**Work required:**
Restate word for word the span that opens with the line containing "Given: Open the Customers people icon" and closes with the final line of the data; give only those lines.

**Collected data entries:**
═══

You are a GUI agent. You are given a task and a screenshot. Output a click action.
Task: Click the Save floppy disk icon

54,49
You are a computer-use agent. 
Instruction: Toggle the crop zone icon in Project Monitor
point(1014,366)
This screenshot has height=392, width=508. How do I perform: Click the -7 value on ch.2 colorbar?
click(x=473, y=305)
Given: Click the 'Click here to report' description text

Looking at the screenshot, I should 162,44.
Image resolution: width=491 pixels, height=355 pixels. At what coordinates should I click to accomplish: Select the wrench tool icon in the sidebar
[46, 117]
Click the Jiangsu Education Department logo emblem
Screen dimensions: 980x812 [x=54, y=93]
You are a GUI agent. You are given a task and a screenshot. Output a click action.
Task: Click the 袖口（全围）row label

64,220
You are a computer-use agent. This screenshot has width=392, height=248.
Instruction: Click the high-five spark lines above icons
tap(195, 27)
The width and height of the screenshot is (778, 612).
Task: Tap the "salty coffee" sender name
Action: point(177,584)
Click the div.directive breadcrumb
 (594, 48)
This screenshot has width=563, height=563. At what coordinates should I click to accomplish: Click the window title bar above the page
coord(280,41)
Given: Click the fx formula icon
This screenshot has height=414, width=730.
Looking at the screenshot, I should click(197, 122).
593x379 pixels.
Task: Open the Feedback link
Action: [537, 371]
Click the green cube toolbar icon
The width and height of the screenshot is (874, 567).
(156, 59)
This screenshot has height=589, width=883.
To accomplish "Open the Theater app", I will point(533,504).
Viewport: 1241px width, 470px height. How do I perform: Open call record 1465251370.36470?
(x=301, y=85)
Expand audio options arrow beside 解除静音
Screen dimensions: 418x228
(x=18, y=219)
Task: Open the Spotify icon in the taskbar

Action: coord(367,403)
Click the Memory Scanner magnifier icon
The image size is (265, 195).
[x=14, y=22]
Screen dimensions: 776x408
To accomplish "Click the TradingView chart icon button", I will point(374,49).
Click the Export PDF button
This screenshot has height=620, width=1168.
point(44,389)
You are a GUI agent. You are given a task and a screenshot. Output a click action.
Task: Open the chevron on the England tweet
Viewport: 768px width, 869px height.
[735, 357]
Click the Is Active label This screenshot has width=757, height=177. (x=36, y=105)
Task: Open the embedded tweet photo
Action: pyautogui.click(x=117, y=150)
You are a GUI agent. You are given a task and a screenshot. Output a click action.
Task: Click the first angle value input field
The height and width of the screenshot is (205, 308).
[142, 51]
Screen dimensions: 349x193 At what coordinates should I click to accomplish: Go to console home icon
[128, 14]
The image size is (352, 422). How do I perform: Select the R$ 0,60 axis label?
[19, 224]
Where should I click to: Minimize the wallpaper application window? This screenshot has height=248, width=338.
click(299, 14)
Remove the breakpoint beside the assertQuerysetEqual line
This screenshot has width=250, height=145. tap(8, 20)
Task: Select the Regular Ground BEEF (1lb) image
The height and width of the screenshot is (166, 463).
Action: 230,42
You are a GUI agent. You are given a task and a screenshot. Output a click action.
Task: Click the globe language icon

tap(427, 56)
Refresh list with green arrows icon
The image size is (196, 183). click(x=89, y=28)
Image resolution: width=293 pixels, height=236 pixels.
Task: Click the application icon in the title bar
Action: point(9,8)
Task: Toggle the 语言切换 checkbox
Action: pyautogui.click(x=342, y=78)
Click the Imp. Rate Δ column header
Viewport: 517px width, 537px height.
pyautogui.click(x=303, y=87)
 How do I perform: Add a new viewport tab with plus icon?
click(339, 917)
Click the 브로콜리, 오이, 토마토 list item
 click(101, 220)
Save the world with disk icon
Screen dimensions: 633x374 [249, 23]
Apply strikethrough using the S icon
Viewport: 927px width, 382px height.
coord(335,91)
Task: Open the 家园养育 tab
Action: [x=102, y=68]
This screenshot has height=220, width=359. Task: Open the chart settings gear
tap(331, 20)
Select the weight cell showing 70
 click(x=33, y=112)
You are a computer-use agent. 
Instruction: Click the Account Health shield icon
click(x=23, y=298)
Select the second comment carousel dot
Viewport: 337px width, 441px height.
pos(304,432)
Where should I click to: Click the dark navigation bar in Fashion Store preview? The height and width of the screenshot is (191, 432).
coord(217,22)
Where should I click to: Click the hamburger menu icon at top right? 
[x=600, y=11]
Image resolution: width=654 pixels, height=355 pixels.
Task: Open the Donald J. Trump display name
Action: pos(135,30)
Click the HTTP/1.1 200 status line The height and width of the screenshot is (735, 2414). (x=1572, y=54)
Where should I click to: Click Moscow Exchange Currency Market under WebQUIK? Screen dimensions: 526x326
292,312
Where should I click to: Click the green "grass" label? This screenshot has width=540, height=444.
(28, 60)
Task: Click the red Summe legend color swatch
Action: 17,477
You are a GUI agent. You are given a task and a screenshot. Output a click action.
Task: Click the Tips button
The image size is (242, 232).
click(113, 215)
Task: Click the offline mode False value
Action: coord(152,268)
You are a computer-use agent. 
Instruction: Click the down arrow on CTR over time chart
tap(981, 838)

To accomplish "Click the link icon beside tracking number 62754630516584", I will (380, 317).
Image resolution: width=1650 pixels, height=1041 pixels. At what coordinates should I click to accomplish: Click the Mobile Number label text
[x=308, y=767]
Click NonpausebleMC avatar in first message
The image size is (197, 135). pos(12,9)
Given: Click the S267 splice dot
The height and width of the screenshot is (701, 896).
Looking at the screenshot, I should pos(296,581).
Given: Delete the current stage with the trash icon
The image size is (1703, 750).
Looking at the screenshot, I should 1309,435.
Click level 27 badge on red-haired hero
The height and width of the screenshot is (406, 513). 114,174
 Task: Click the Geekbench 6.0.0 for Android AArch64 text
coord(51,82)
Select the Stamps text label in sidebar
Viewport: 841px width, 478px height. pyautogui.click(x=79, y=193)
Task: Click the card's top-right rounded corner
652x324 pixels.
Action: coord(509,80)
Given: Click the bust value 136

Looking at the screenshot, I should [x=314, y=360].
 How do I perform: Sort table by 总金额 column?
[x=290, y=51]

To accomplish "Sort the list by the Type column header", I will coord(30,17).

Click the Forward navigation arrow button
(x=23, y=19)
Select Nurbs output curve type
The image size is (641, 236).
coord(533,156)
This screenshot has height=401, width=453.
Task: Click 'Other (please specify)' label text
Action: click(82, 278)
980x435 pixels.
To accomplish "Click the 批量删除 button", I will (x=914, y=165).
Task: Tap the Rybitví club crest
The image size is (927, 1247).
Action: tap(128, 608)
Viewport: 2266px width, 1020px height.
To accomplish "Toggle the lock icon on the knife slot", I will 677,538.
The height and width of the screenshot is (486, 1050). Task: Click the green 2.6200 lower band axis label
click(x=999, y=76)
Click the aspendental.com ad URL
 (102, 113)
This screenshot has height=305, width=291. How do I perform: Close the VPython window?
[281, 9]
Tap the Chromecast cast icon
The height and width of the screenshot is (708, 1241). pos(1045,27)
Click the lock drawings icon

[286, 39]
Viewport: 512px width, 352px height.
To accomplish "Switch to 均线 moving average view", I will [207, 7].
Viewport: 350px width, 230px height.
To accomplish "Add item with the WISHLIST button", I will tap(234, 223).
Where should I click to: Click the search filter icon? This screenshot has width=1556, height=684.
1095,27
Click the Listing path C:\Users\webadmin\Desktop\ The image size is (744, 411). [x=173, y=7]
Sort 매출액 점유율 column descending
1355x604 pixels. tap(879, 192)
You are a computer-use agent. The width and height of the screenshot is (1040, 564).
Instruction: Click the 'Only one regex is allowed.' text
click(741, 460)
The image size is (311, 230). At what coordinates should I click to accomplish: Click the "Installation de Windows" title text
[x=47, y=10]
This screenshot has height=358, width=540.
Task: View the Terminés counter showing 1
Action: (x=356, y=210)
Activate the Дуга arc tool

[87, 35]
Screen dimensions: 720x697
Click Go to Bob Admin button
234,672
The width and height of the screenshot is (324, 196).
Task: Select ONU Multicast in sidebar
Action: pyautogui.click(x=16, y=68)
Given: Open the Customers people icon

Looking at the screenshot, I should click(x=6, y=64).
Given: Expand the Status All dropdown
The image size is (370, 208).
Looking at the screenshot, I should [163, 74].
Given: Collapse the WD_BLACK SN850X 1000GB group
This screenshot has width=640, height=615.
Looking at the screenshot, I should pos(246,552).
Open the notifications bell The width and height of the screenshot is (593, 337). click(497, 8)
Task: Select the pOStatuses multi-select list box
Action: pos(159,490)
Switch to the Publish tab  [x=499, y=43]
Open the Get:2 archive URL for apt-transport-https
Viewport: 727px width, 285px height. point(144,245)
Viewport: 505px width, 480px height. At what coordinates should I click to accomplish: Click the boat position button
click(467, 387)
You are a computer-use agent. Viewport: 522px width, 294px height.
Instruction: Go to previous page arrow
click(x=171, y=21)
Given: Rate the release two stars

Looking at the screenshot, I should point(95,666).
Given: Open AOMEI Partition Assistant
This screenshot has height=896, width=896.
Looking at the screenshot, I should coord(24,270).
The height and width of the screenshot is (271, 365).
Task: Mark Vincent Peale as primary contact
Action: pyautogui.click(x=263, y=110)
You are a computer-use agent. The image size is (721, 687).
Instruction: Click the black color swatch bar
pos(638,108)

═══

**Answer to this task:**
Given: Open the Customers people icon

Looking at the screenshot, I should click(x=6, y=64).
Given: Expand the Status All dropdown
The image size is (370, 208).
Looking at the screenshot, I should [163, 74].
Given: Collapse the WD_BLACK SN850X 1000GB group
This screenshot has width=640, height=615.
Looking at the screenshot, I should pos(246,552).
Open the notifications bell The width and height of the screenshot is (593, 337). click(497, 8)
Task: Select the pOStatuses multi-select list box
Action: pos(159,490)
Switch to the Publish tab  [x=499, y=43]
Open the Get:2 archive URL for apt-transport-https
Viewport: 727px width, 285px height. point(144,245)
Viewport: 505px width, 480px height. At what coordinates should I click to accomplish: Click the boat position button
click(467, 387)
You are a computer-use agent. Viewport: 522px width, 294px height.
Instruction: Go to previous page arrow
click(x=171, y=21)
Given: Rate the release two stars

Looking at the screenshot, I should point(95,666).
Given: Open AOMEI Partition Assistant
This screenshot has height=896, width=896.
Looking at the screenshot, I should coord(24,270).
The height and width of the screenshot is (271, 365).
Task: Mark Vincent Peale as primary contact
Action: pyautogui.click(x=263, y=110)
You are a computer-use agent. The image size is (721, 687).
Instruction: Click the black color swatch bar
pos(638,108)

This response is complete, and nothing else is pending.